What is your personal oppinion on killing more or less important characters? Two years ago I had the chance to talk with Andy Chambers and he mentioned that they have to stop killing all the interesting main characters. If you’ve played StarCraft and Brood War some guys like Duke and Fenix are wiped out and even in the books major characters often do not survive. So what is your oppinion?
Well I think in any great drama some people have got to die. You know, it’s a tough one. You need to kill of characters that are interesting and that you love but at the same time in order to create a drama that fans love to read. And that includes both good and bad. If you look at any successful fiction, if it is movies, if it is games, whatever… often times the one that are most successful, that ones that get most emotions from the fans are the ones where you have something dramatic happening and somebody dies, good or bad. That generates a lot of debate. So I think that’s a really important part of the process writing and creating a drama like this more epic source of storyline that battles and clashes. So on the one hand I definately understand that you have to be very careful in the choose who … does it and than go from there.
Ok. Time is getting short, so lets come to a question that might also interest the more gaming-oriented fans: What is your favorite race in StarCraft?
Uhh… I think it’s the Zerg. Terrans are fascinating but you know they are…they are people. And the idea of the Zerg is being this hive mind and sort of unstoppable killing machine because of the way that they can adapt anything. This kind of vision is fascinating.
So, maybe there would be some room for writing a novel from the Zerg’s point of view? Almost all the novels so far have been from a Terran perspective. There is a bit from the Protoss if we think of the Dark Templar Trilogy, but we have seen almost none out of the Zerg’s perspective so far.
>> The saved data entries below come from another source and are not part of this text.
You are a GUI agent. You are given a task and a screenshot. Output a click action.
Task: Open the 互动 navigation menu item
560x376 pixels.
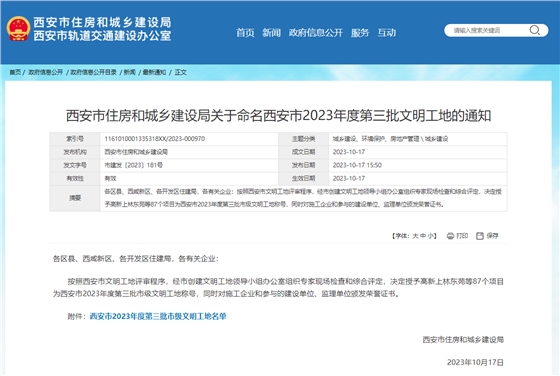point(387,33)
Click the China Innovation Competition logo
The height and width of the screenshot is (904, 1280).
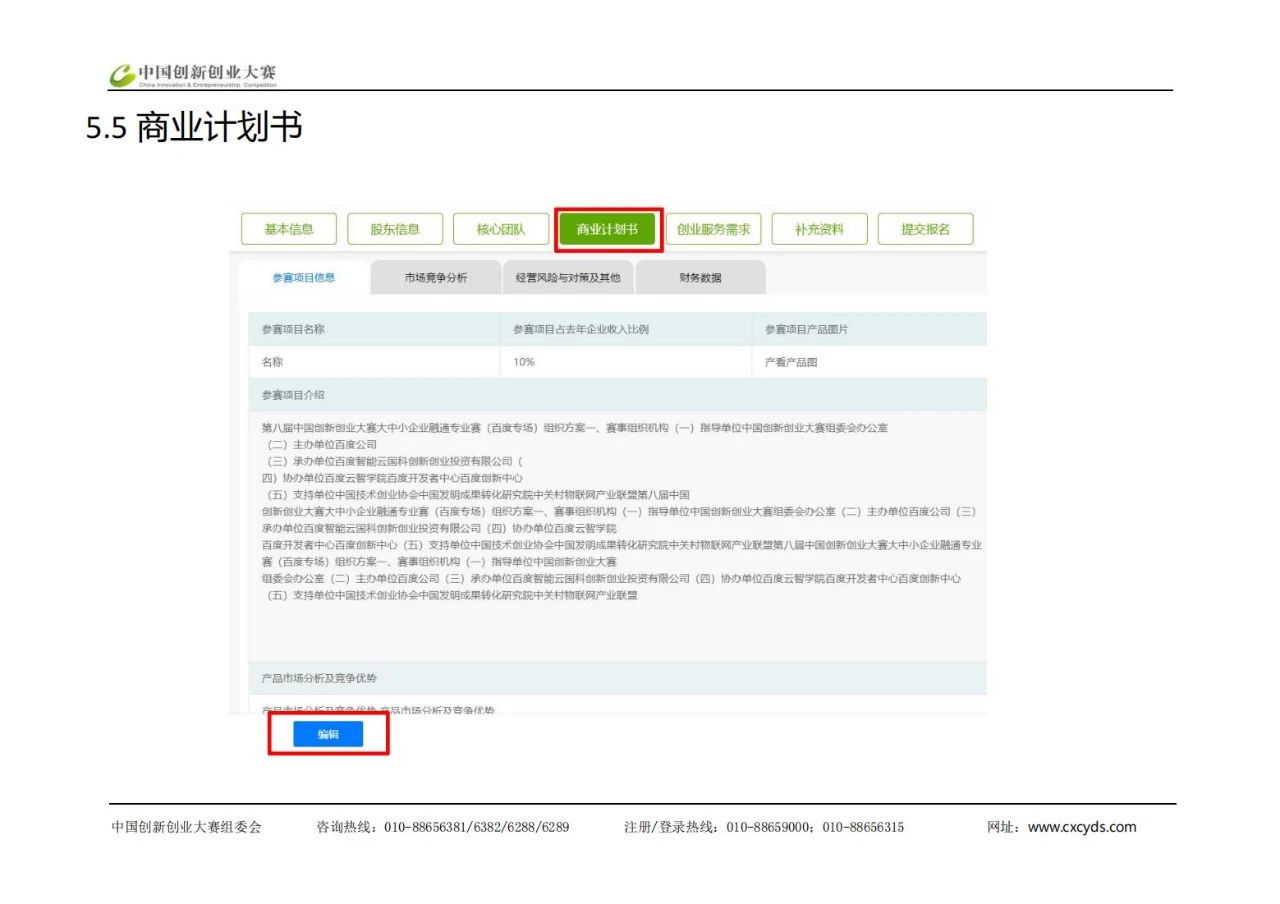192,75
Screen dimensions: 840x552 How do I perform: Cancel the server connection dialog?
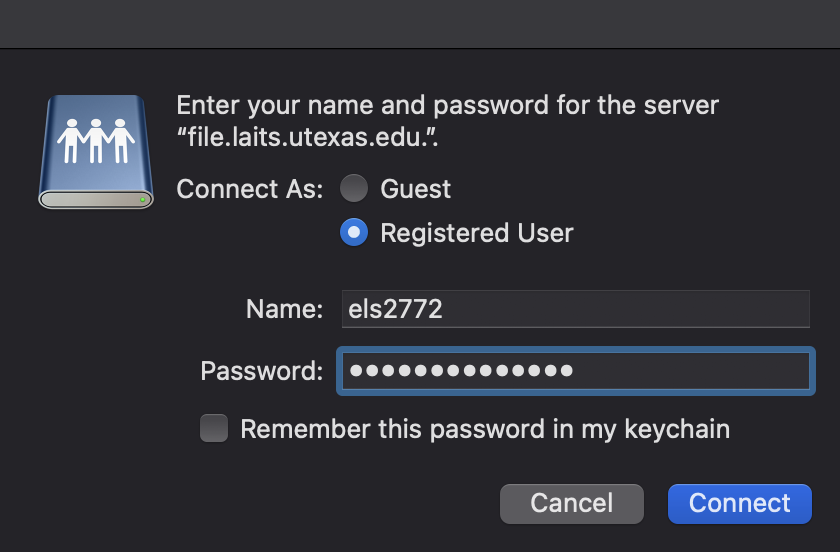pos(572,504)
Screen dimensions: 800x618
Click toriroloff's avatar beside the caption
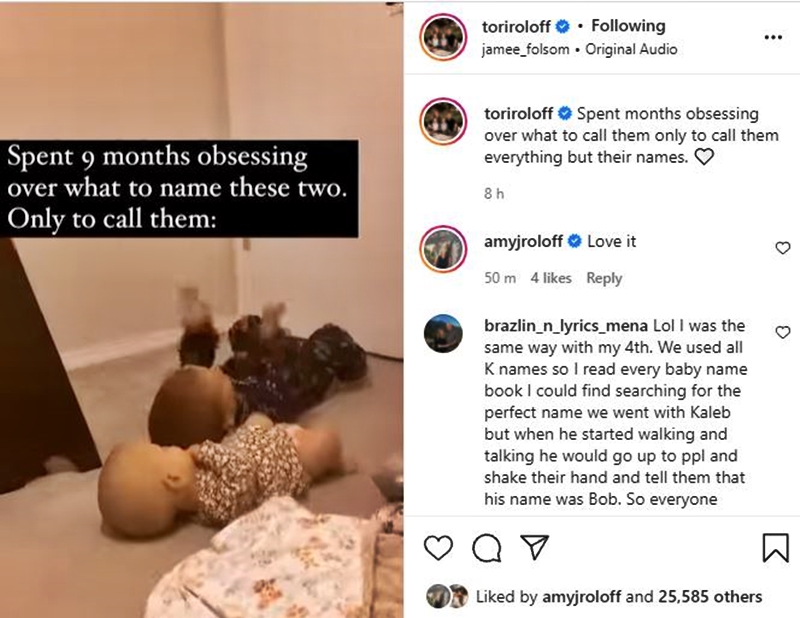click(443, 121)
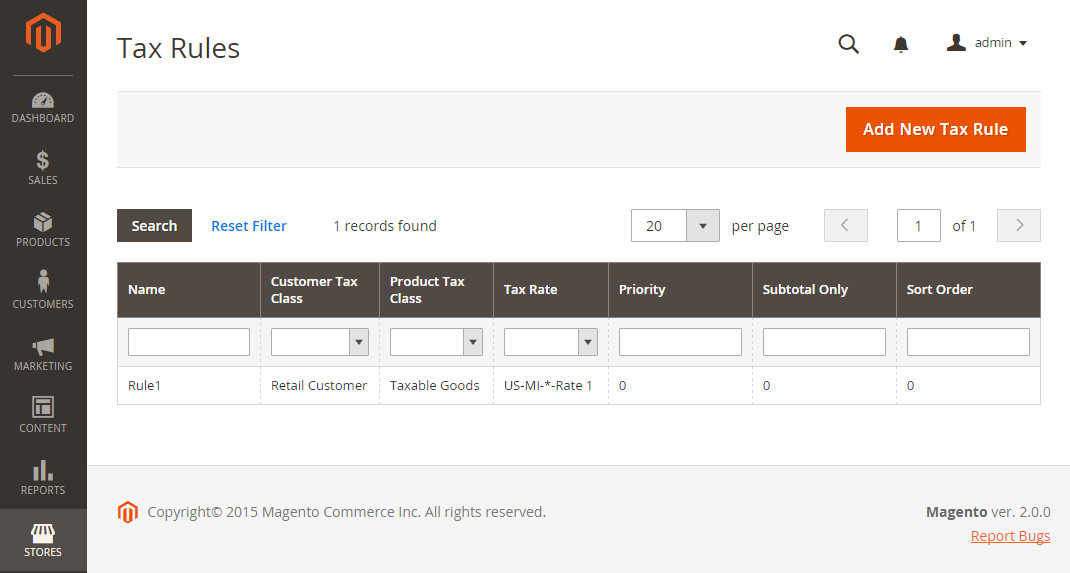Expand the admin account dropdown
Screen dimensions: 1070x573
point(987,43)
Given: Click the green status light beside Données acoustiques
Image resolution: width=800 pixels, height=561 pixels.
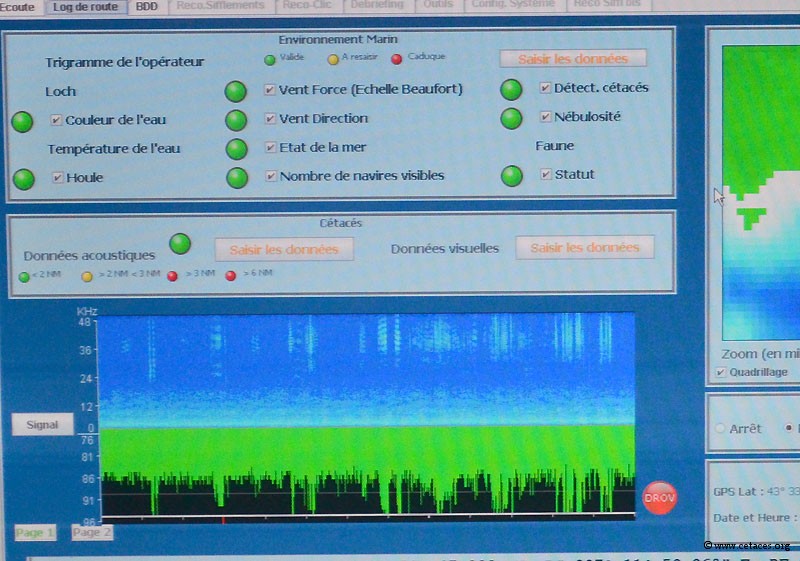Looking at the screenshot, I should coord(180,244).
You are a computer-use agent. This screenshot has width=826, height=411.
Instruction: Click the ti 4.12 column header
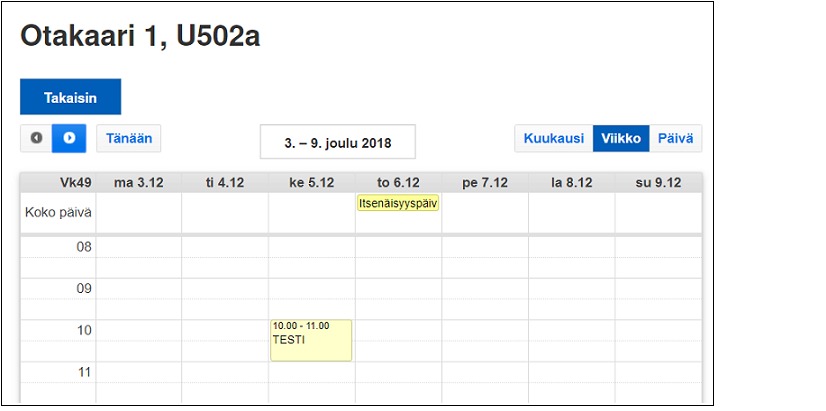pyautogui.click(x=225, y=182)
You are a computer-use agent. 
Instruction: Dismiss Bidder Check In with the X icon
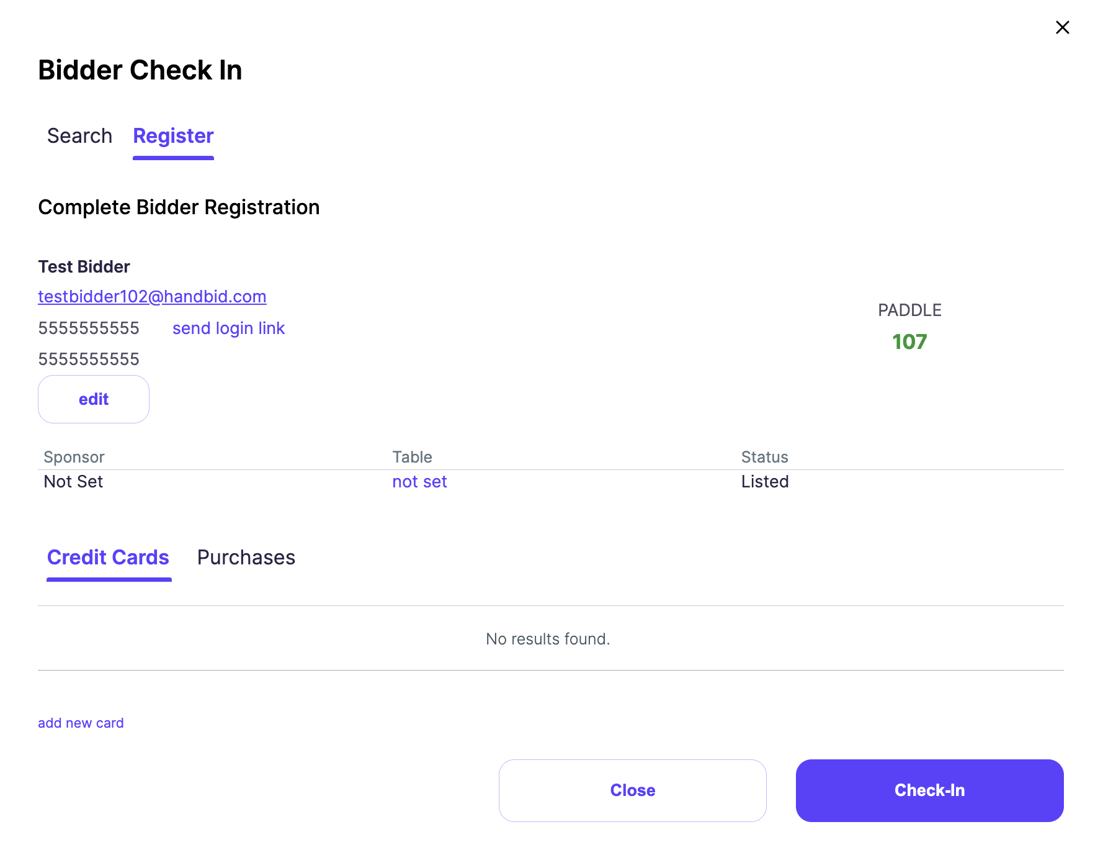click(1062, 27)
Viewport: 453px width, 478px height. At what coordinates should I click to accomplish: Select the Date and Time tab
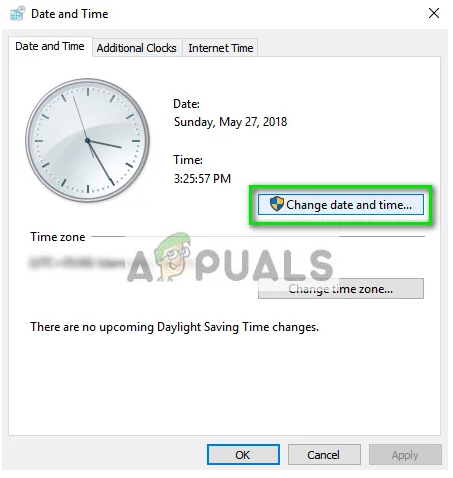tap(50, 47)
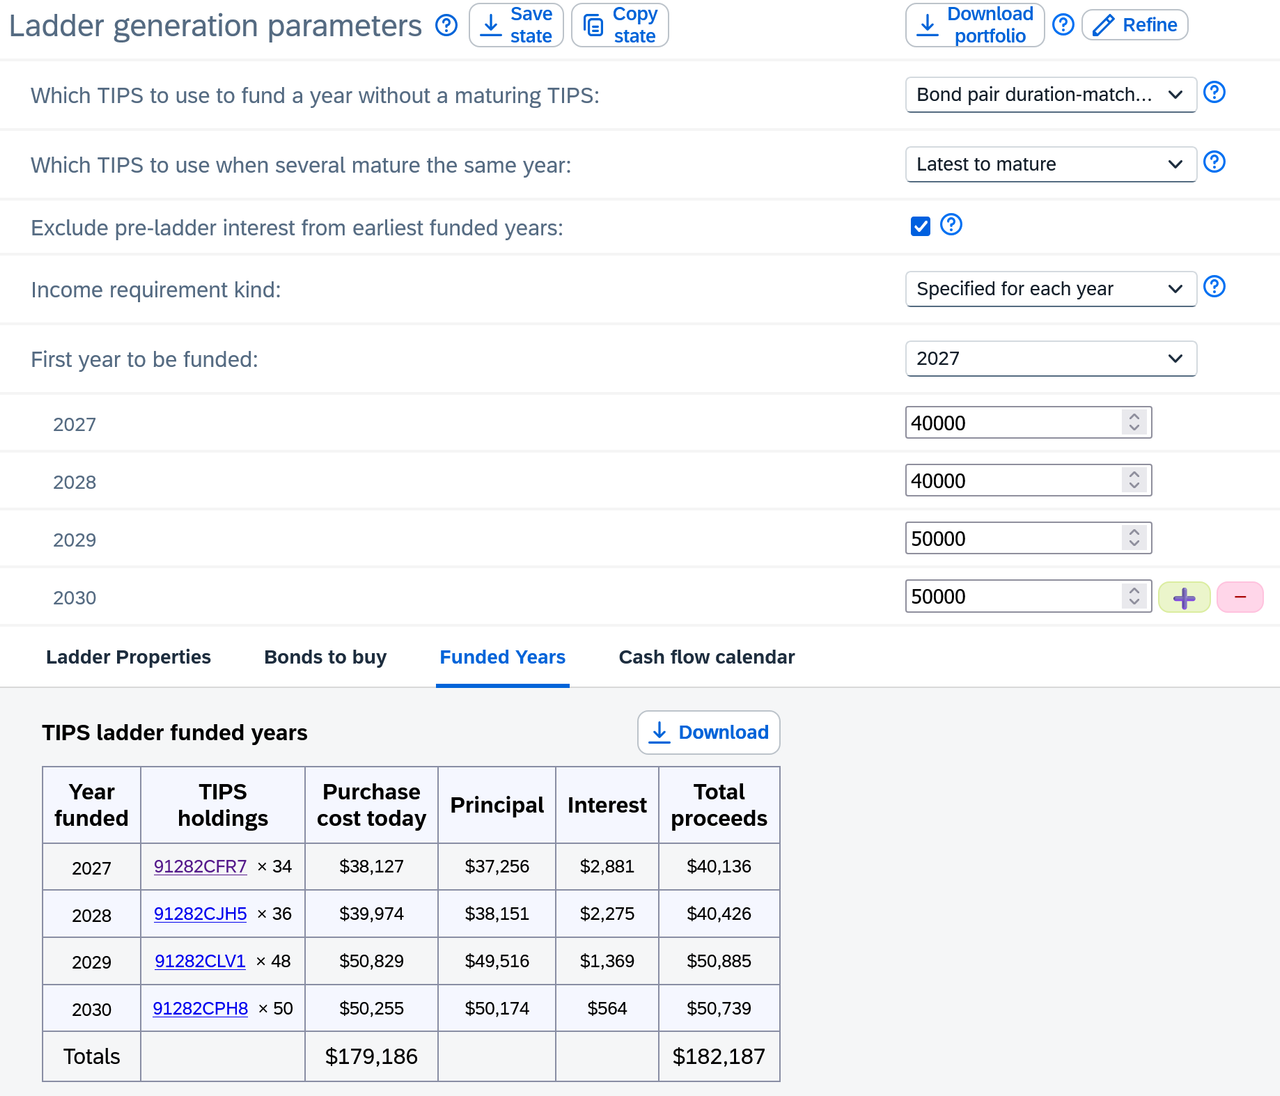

Yeah, I think that would be an interesting and very challenging thing to write. Based on the hide mind concept, there would be a lot to work out, in terms of point of view and how we could tell that story. But I think it would be a great challenge though for anybody that wanted to take this on.
Especially with the long back story this race has that has not been told in details so far.
Finally, how much more StarCraft novels are currently in the work that you know of?
I think I’ve got to stay away from that one. I’ll have to refer you to Blizzard for that one, sorry.
Ok, thank you very much for the interview and thank’s to Blizzard for giving us this opportunity. I really enjoyed reading StarCraft Ghost: Spectres.
Well, thanks so much. I really appreciate that. You know, it’s my first effort and I’ve touched upon with it. The fans are incredible. I’ve had the chance to interact with the folks online and I went to BlizzCon and that was just an amazing experience. I’m really excited about it and I like how it turned out and I hope that the fans will give it a try.